In prepared testimony released today, Google defended its handling of user data tied to mobile devices using Android software, telling U.S. lawmakers that the company seeks consent for the collection and use of location information.
“Google is also very careful about how we use and store the data that is generated by these services,” Alan Davidson, the Mountain View, California-based company’s director of public policy, said in the testimony. “The location information sent to Google servers when users opt in to location services on Android is anonymized and stored in the aggregate. It’s not tied or traceable to a specific user.”
Davidson said the company also provides parental controls to protect children, according to the testimony.
Facebook Chief Technology Officer Bret Taylor will tell lawmakers that his company has “robust privacy protections,” according to his prepared testimony.
Taylor said that mobile technology “will play an increasingly important role” in how people use Facebook, the world’s largest social networking site, according to the testimony. The Palo Alto, California-based company is “testing a new policy that communicates about privacy in a simple, interactive way,” he said.
Facebook requires developers of applications and websites that connect to its service to be “responsible stewards” of user information, according to the testimony.

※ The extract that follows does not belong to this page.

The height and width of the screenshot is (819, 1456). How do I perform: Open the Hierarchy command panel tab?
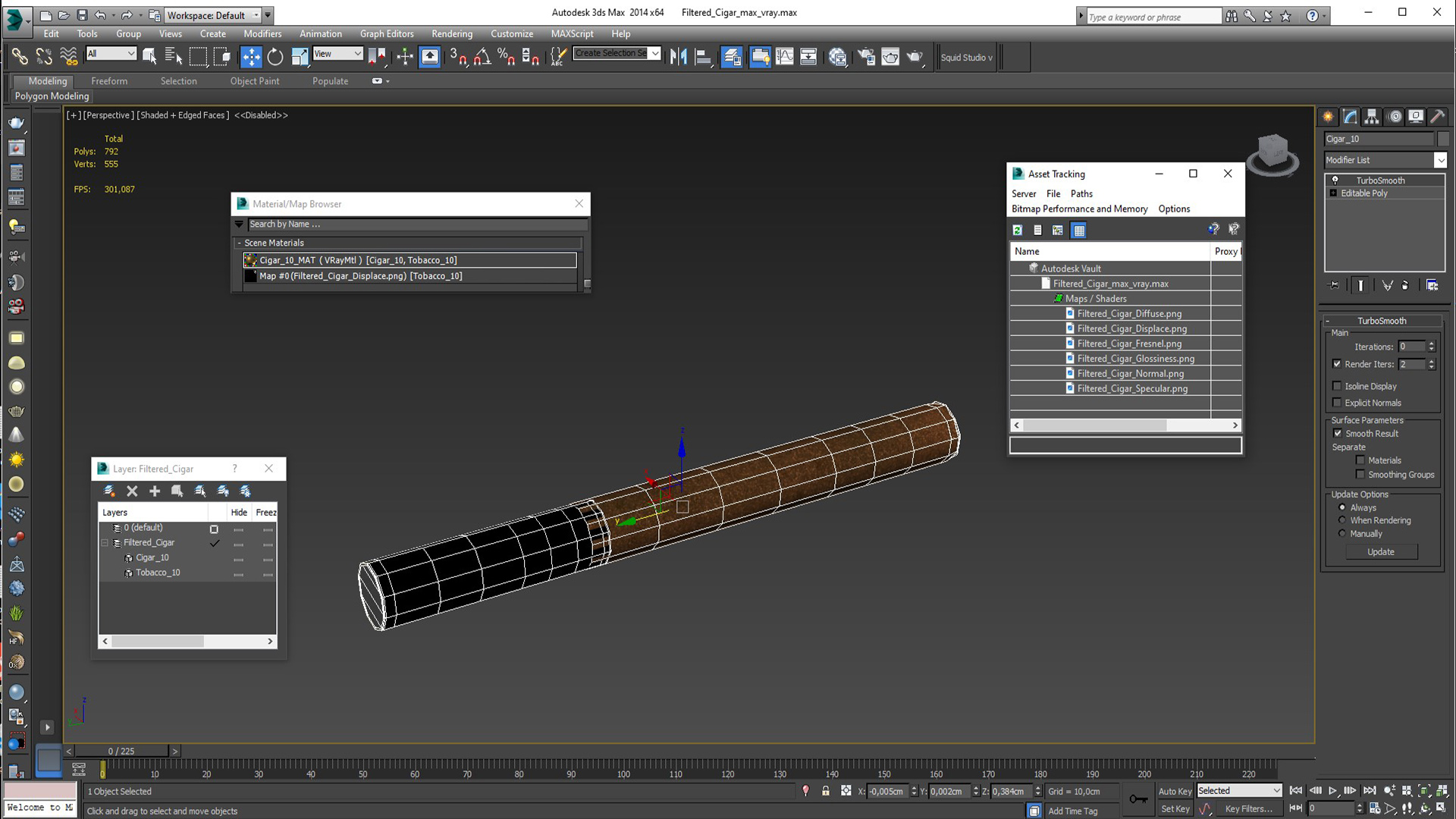point(1372,117)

Catherine Novelli, vice president of worldwide government affairs for Cupertino, California-based Apple, is also on the witness list.
Rockefeller, who introduced legislation May 9 that would let consumers choose not to have their online activities tracked, said the Federal Trade Commission wasn’t being “aggressive” enough on Internet privacy.
He pressed David Vladeck, director of the FTC’s bureau of consumer protection, on whether the agency is making sure that mobile applications comply with laws governing children’s online privacy.
Vladeck said the FTC “has a number of investigations ongoing in the mobile space, including apps aimed at children.”
“We are looking for good enforcement targets in this space,” Vladeck said.
Rockefeller said yesterday that he sent letters to Apple and Google asking them whether applications that run on their mobile platforms comply with online privacy laws for children.